Anomaly DetectionAn autoencoder based on the ADMOS contest that determines if an audio waveform contains an anomalous noise, used for predicting if machinery is malfunctioning.

Instructions for downloading, porting and running can be found at the EEMBC GitHub page under this link.

How does it work?

ULPMark-ML uses an advanced framework which, in conjunction with the specific ULPMark firmware, allows sophisticated behavioral benchmarking. The framework electrically isolates the device under test (DUT) by providing power through an energy monitor (EMON), and using a proxy gateway to manage I/O (the IO Manager). This combination of hardware, firmware, and a Host UI runner program allows for intelligent, scripted flow control that makes the benchmark possible.

Smart Devices and Battery Life

How much energy does it take to make a device smart?

If you're a researcher or an industry analyst, this is the question of the day. If you're an IoT embedded designer, this question keeps you up at night.

The term "smart device" has been a moving target for decades: it appeared in the 1990's and described palmtop computing devices with handwriting recognition; a decade later it came to mean mobile phones that could connect to the internet; and now it applies to devices that use neural nets to understand speech or identify objects in a video without the need to connect to the cloud.
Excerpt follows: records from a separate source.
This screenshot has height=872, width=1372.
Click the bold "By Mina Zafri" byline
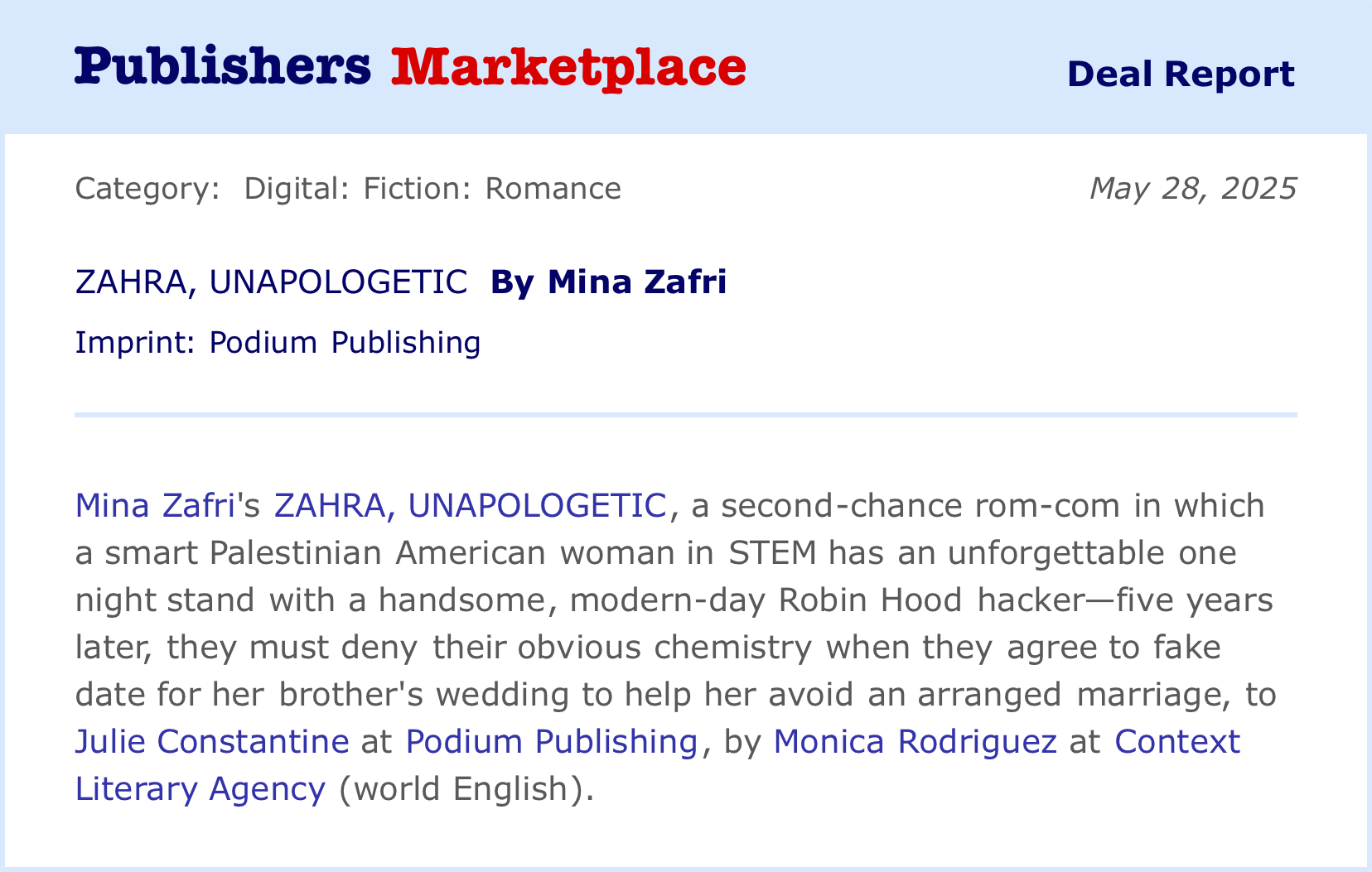pyautogui.click(x=608, y=282)

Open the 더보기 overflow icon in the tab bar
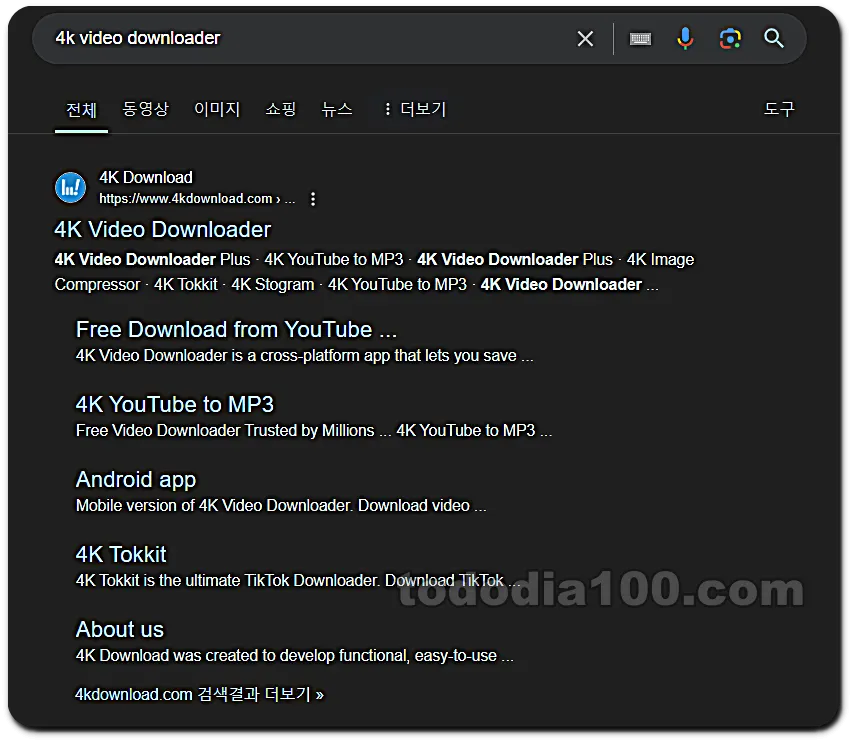click(387, 109)
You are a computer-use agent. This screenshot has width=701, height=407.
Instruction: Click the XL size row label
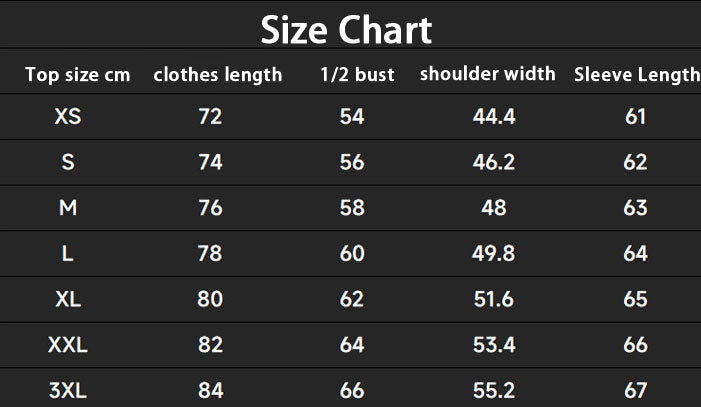click(x=68, y=299)
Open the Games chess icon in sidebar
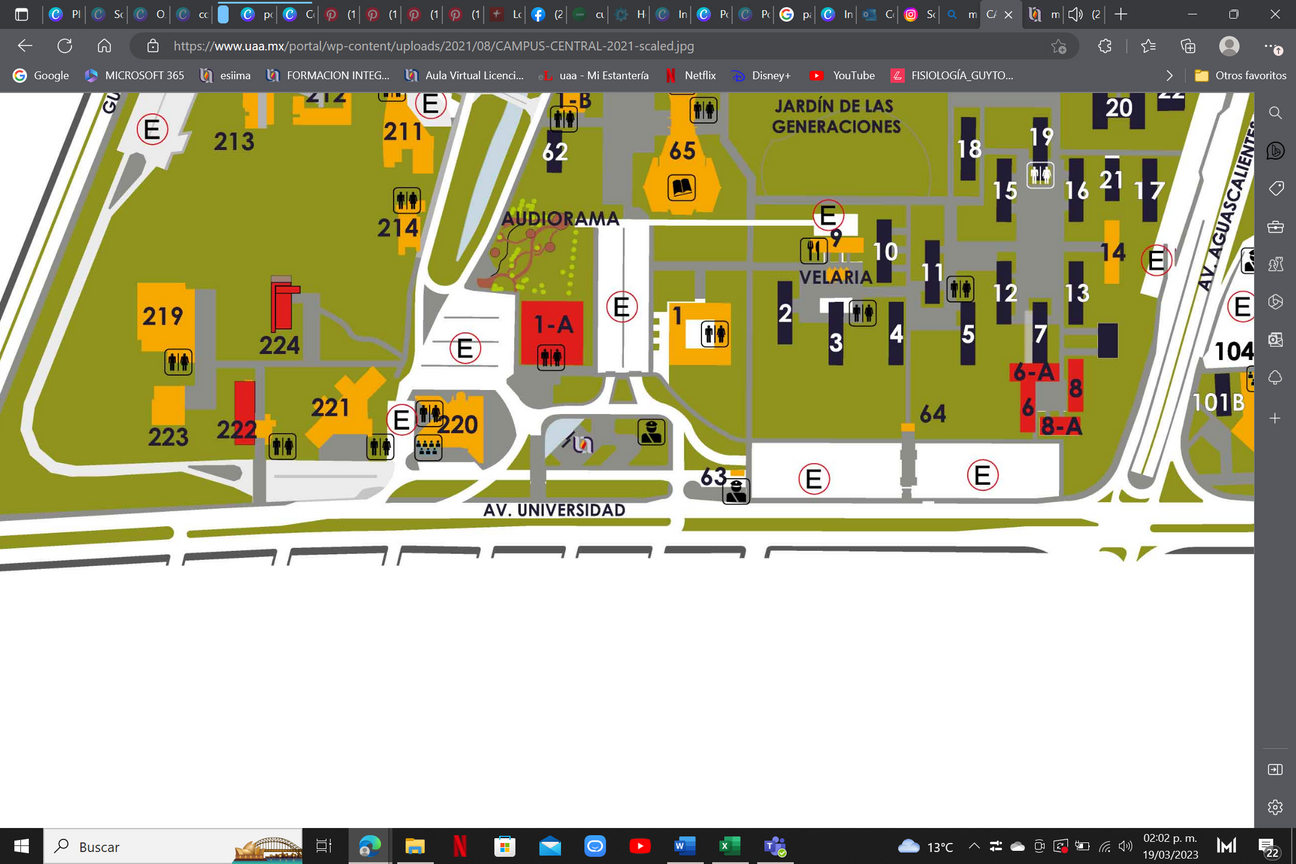The height and width of the screenshot is (864, 1296). click(x=1275, y=264)
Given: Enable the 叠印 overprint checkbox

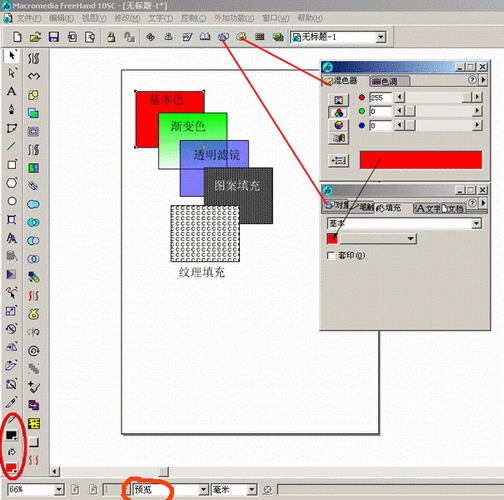Looking at the screenshot, I should (x=331, y=256).
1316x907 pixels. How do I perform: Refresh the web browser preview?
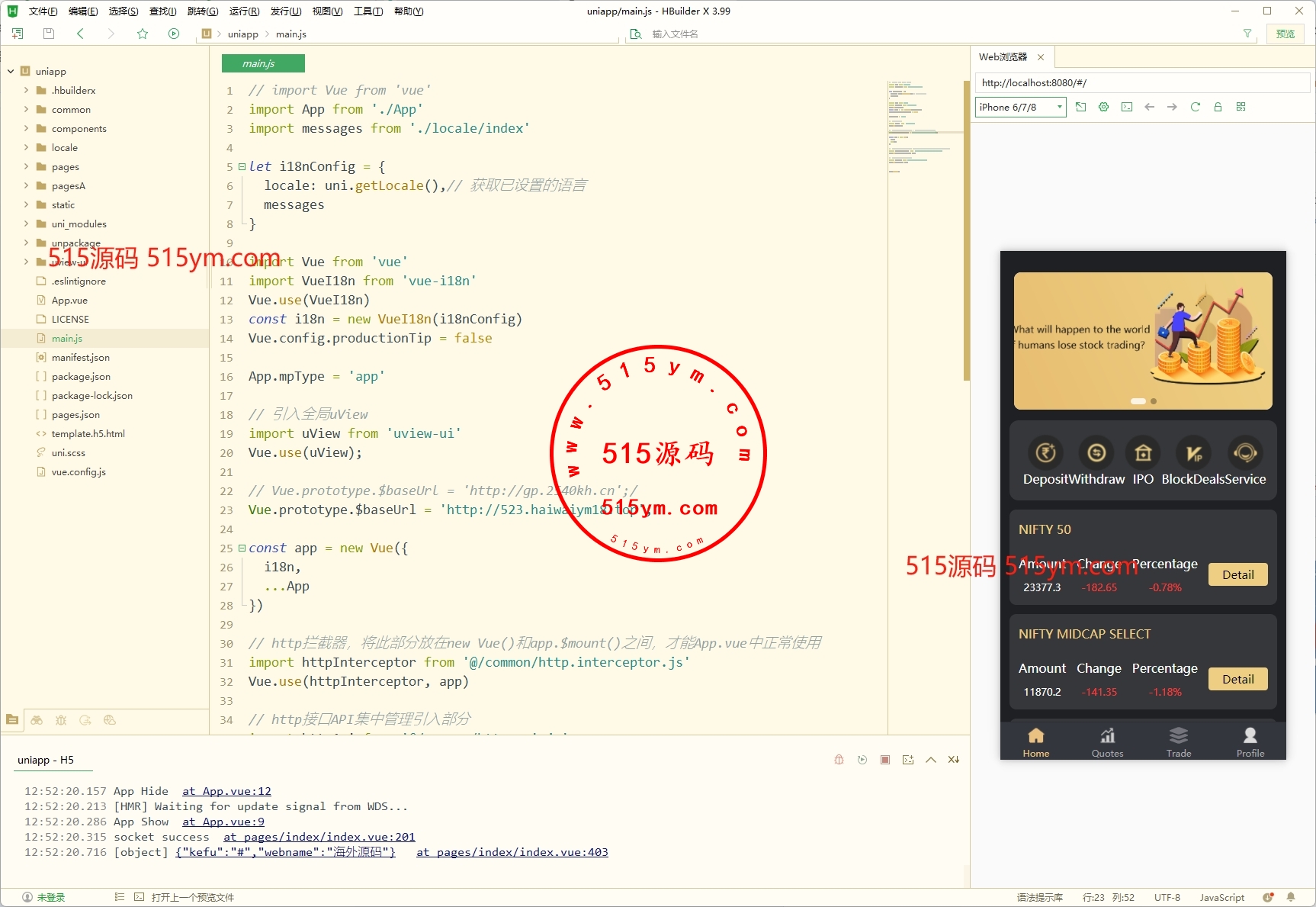tap(1195, 107)
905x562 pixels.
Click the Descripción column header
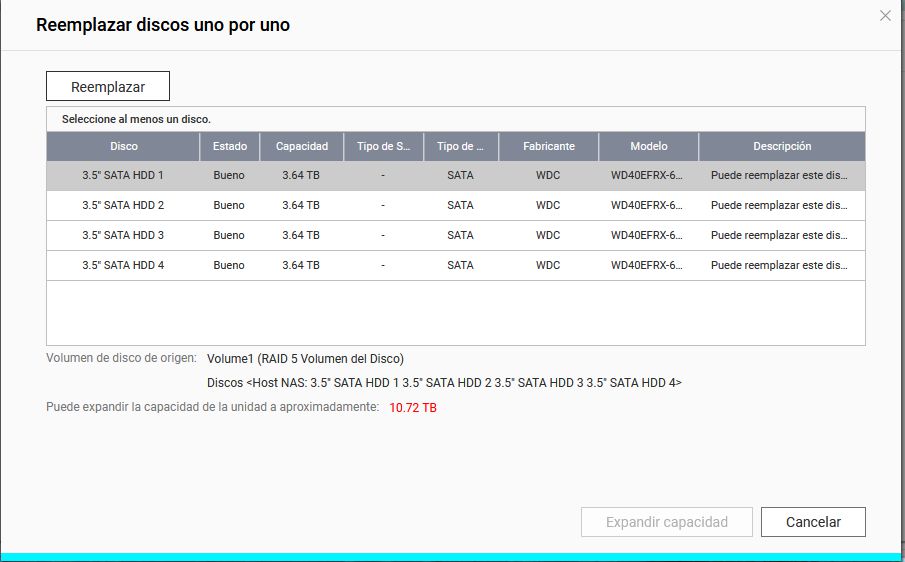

Neural nets are solving complex problems all over the the computer science landscape, and for the most part, the biggest ones get the most attention. You've probaly heard of Google's GPT3 which is a billion-parameter behemoth capable of uncanny human conversation, or AlphaGo, that taught itself to become a chess grandmaster in a mere four hours. But when will these capabilities start to leave the cloud and inhabit the battery-powered IoT gadgets that are populating every crevace of daily life? That answer depends on the energy cost.

Energy cost is the amount of energy required to perform an inference. An inference is the fundemantal operation of neural net. An inference is a guess. A guess that an word is "yes" or "no", or that a picture is of a car or a bird, or a vibration in a pipe is a merely flow change or an imending rupture. Different neural nets running on different edge nodes have different energy costs. and the higher the energy cost, the higher the drain on the battery.

If you're an IoT engineer, you may be asking yourself:

  • Can I add object detection to this wireless security camera so that shadows don't set off the alarm, but not have to charge its batteries every other day? or,
  • What's the smallest core I need to enable keyword spotting in this smart headset? or,
  • How can I figure out which inference accelerator fits my design's power budget?

Since the number one challenge to smartening up IoT devices with neural nets is battery life, engineers need to optimize for enegy cost. This means right-sizing their deisgn by picking the appropriate hardware for a particular neural net. ULPMark-ML is an instrumental part in realizing these tradeoffs.